In modern algebraic geometry we encounter the notion of derived intersection
of subschemes. This is a sophisticated way to encode what happens when two
subschemes Y_1 and Y_2 of a given scheme X intersect nontransversely. The
classical intersection multiplicity can be extracted from the derived
intersection.
When the ambient scheme X is affine, it is not too hard to describe the
derived intersection, by taking flat DG ring resolutions of the structure
sheaves of the subschemes Y_1 or Y_2. This also works when the scheme X is
quasiprojective. However, derived intersections in more general schemes X
could only be treated using the very difficult homotopical methods of
derived algebraic geometry.
Several months ago I discovered a "cheap" way to construct flat resolutions
of sheaves of rings. The resolutions are by semipseudofree sheaves of DG
rings. The main advantage is that the geometry does not change: all the
action takes place on the original topological space X.
Using semipseudofree resolutions it is possible to produce derived
intersections as above.
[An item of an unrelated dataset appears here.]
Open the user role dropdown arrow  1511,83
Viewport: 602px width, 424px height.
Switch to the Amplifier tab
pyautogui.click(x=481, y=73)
It is also possible to get a direct presentation of
the cotangent complex of a scheme (at least in characteristic 0). Presumably
the derived adic completion of Shaul, so far studied only in the affine
case, could be globalized using our our methods.
Lastly, the semipseudofree resolutions give rise to a congruence on the
category of sheaves of commutative DG rings on the space X, that we call
relative quasihomotopy. The functor from the homotopy category to the
derived category turns out to be a faithful right Ore localization. This
fact gives tight control on the derived category. It should be noted that in
this situation there does not seem to exist a Quillen model structure, so
the traditional approaches would fail.
In the talk I will explain the various ideas listed above. More details can
be found in the eprint arxiv:1608.04265.